The First Eggs of Spring
March 21, 2008
CUESA culinary intern, Mark De George, wrote this week’s feature.
Historically, the egg has heralded the arrival of spring. Hens lay fewer eggs in the winter when days are short, and egg production begins to steadily increase as the days lengthen. Although artificial lighting in most large-scale egg production facilities has eliminated seasonal fluctuations in egg laying, eggs are still associated with spring traditions in many cultures around the world.
Over the past fifty years, the egg has gotten a bad rap because of its high cholesterol content being linked to coronary heart disease and other medical conditions. Today, however, egg lovers can rejoice—egg consumption is on the rise. The ovum is back and better than ever. Why? Recent scientific studies have determined that the dietary cholesterol found in eggs isn’t as bad as originally thought. In fact, it has been shown that eggs actually raise “good” blood cholesterol levels. With that in mind, get a couple of eggs and scramble to your heart’s content.
Eggs are portable, versatile in preparation, and can be eaten at every meal. The egg, including the separated yolk and white, serves many important roles in cooking. Whole eggs are used to bind ingredients, such as in meatloaf. When used as a glaze, beaten eggs provide sheen to baked goods. Egg yolks thicken custards and provide the base for emulsions, such as mayonnaise and hollandaise sauce. Beaten egg whites give lift to many dishes, such as soufflés and sponge cakes. The proteins in egg whites also clarify stocks.
There are a dizzying number of terms on egg cartons these days. What do they all mean? Although the U.S. Department of Agriculture (USDA) offers trade descriptions, poultry farms are not required to adhere to labeling standards. Below are some general definitions of the terms.
Cage-free: Hens live without cages in indoor floor facilities and do not necessarily have access to the outdoors. The amount of space per hen varies by producer.
Fertile: These eggs come from hens that live with roosters. Most are cage free.

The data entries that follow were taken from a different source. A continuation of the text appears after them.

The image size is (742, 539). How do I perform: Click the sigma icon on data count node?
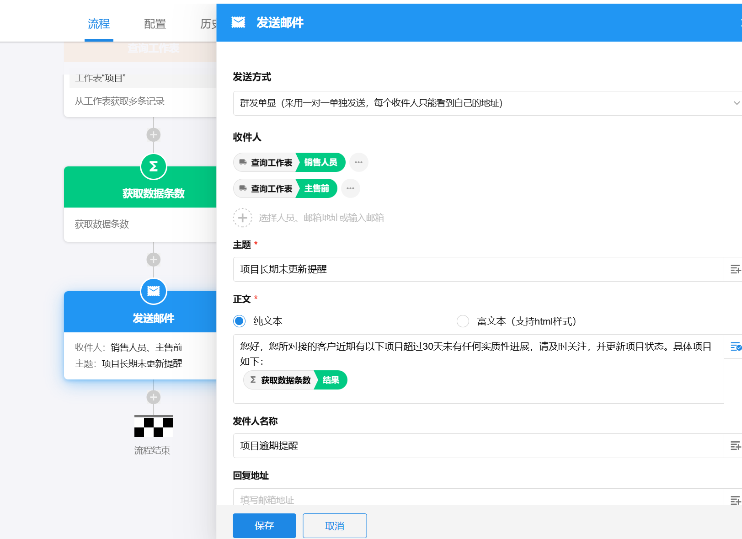tap(154, 166)
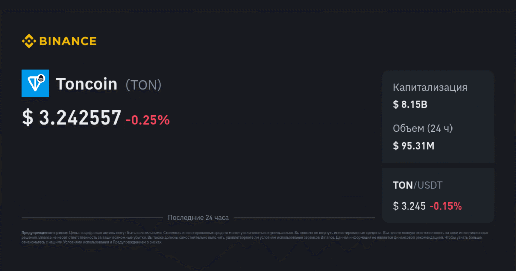This screenshot has height=271, width=516.
Task: Open the TON/USDT trading pair
Action: click(x=418, y=185)
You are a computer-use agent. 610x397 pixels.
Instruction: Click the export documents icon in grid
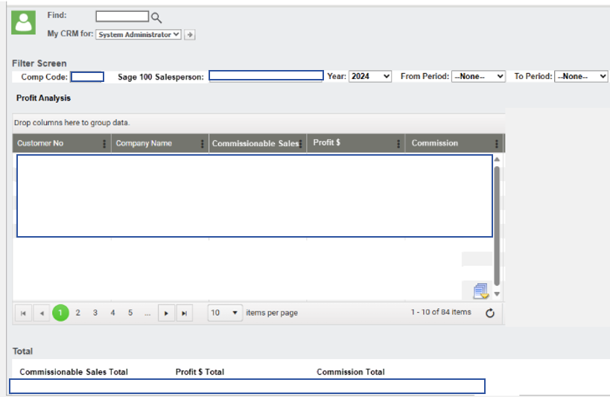pyautogui.click(x=480, y=291)
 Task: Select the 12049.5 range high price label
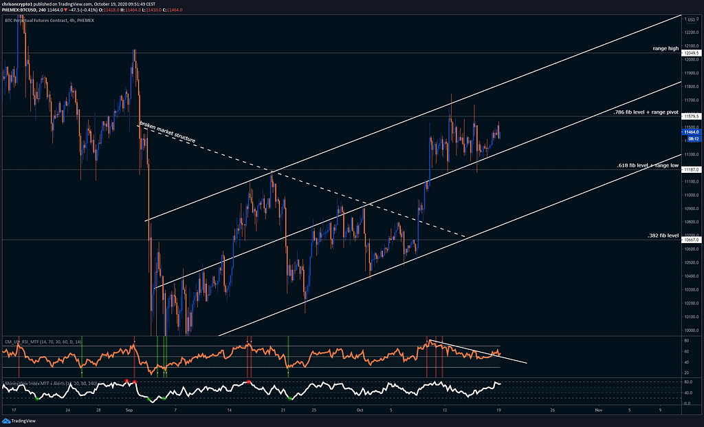point(691,53)
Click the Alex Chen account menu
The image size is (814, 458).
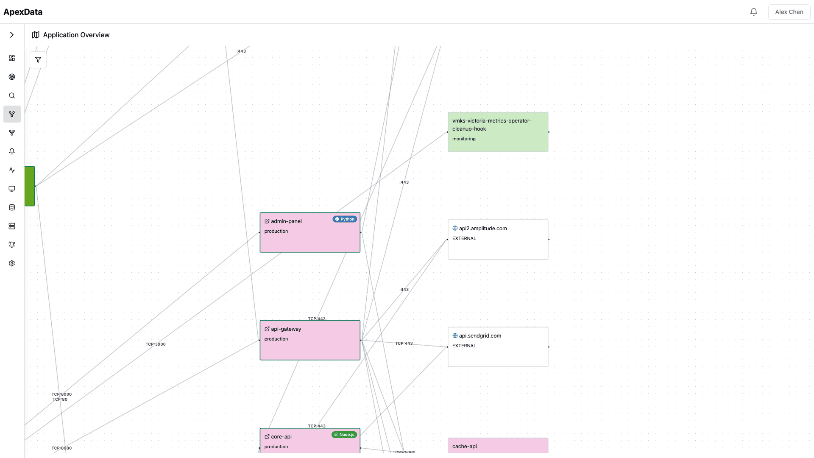(789, 12)
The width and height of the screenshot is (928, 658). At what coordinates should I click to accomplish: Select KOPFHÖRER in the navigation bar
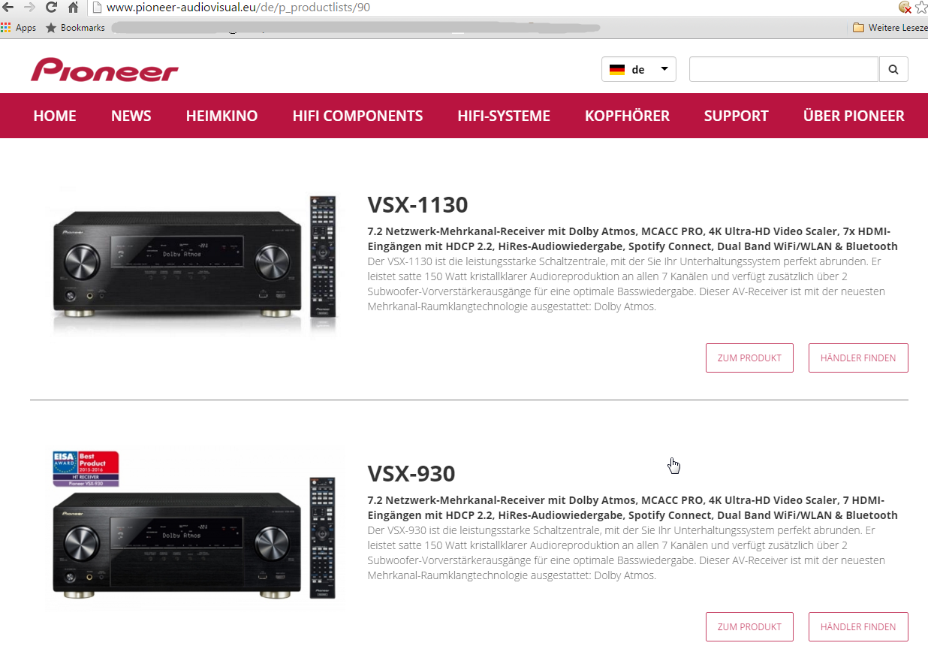(627, 116)
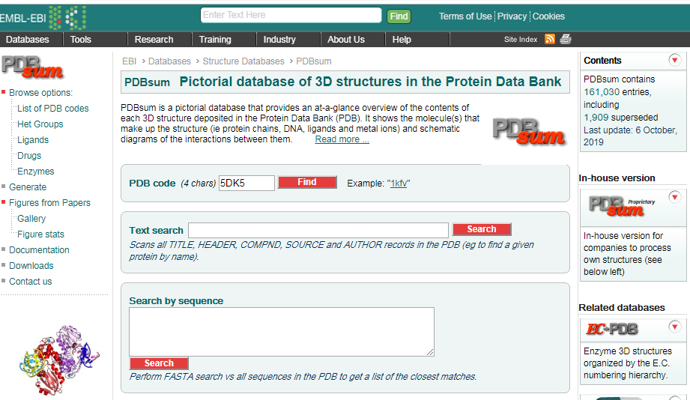Click the Search by sequence text area

tap(281, 331)
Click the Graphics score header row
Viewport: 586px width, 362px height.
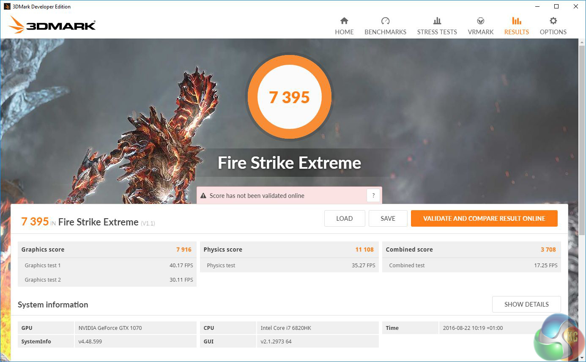pos(107,250)
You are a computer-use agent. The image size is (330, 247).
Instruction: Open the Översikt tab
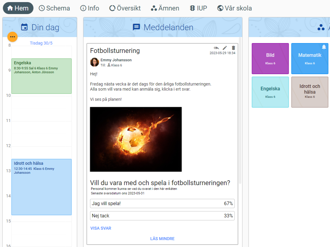(x=125, y=8)
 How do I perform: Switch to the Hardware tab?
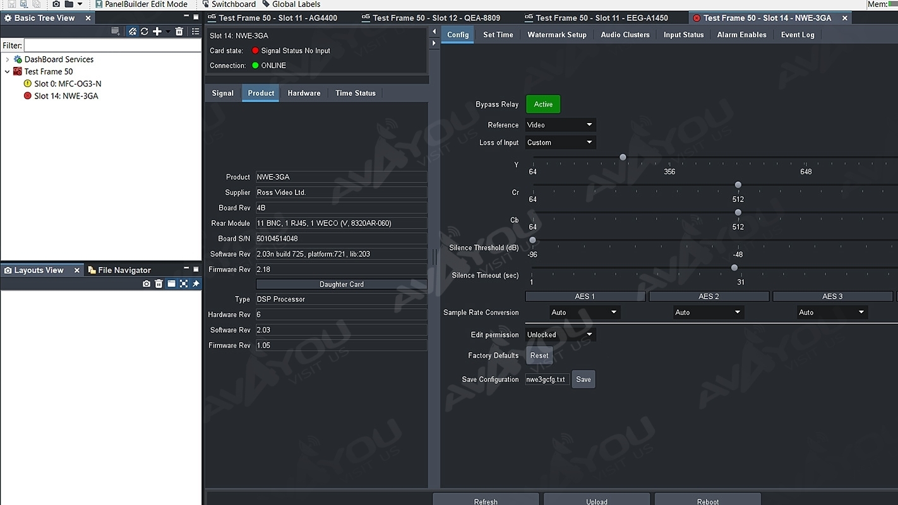304,93
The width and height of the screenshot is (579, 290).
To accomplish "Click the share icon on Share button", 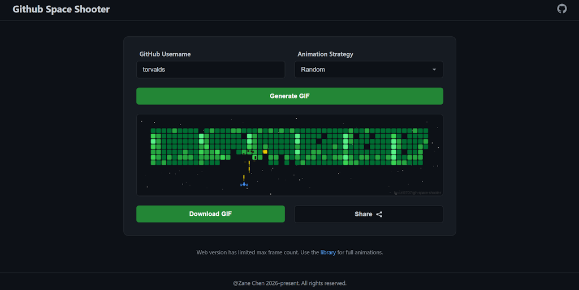I will (x=379, y=214).
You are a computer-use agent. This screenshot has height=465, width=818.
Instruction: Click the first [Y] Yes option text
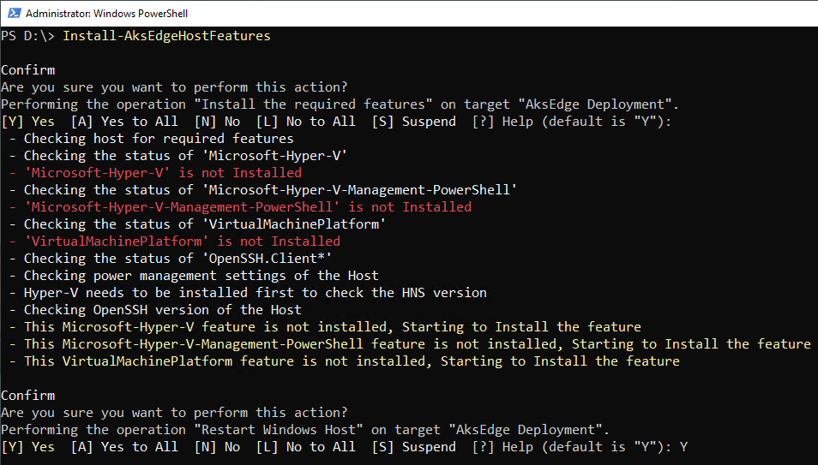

Free-range (free-roaming): Hens have access to the outdoors, but for an undetermined period of time, and may be, but generally are not, raised outdoors.
Hormone-free: The use of hormones in laying hens was banned in the 1960s.
Organic: Hens are given only certified organic vegetarian feed without pesticides, fungicides, fertilizers or antibiotics. Hens have access to the outdoors. Organic chicken operations must be certified by designated agencies.
Pastured: Hens are raised outdoors on pasture, usually using movable enclosures (hens also have access to a coop for shelter and egg laying). This enables hens to eat a variety of natural foods, such as different grasses, seeds and insects. Some scientific evidence indicates that, because of this diet, eggs from pasture-raised hens have less cholesterol and fat, higher omega-3 fatty acids, higher amounts of lutein, beta-carotene and vitamins A & E.
Vegetarian: Eggs are produced by hens whose feed is free of animal by-products.
One 75-calorie egg provides 6 g protein, 5 g fat, 0.5 g carbohydrates and 190 mg cholesterol. Eggs are rich in vitamins A, B, D and E, as well as omega-3 fatty acids and lutein. Almost all nutrients come from the egg yolk. Egg yolks are one of the richest sources of riboflavin, vitamin B12 and choline, which may reduce age-related memory loss and prevent birth defects. Egg whites are made up of water and protein and contain no cholesterol. Some egg producers are enhancing the nutritive qualities of eggs with feed supplements.
Selecting and storing eggs
Choose eggs with no visible cracks in the shell. According to the USDA, eggs should be used within three to five weeks after the “sell by” date on the carton and stored in their original packaging. Egg whites can be frozen for up to a year and hard-cooked eggs will keep for a week under refrigeration. Egg yolks do not freeze well.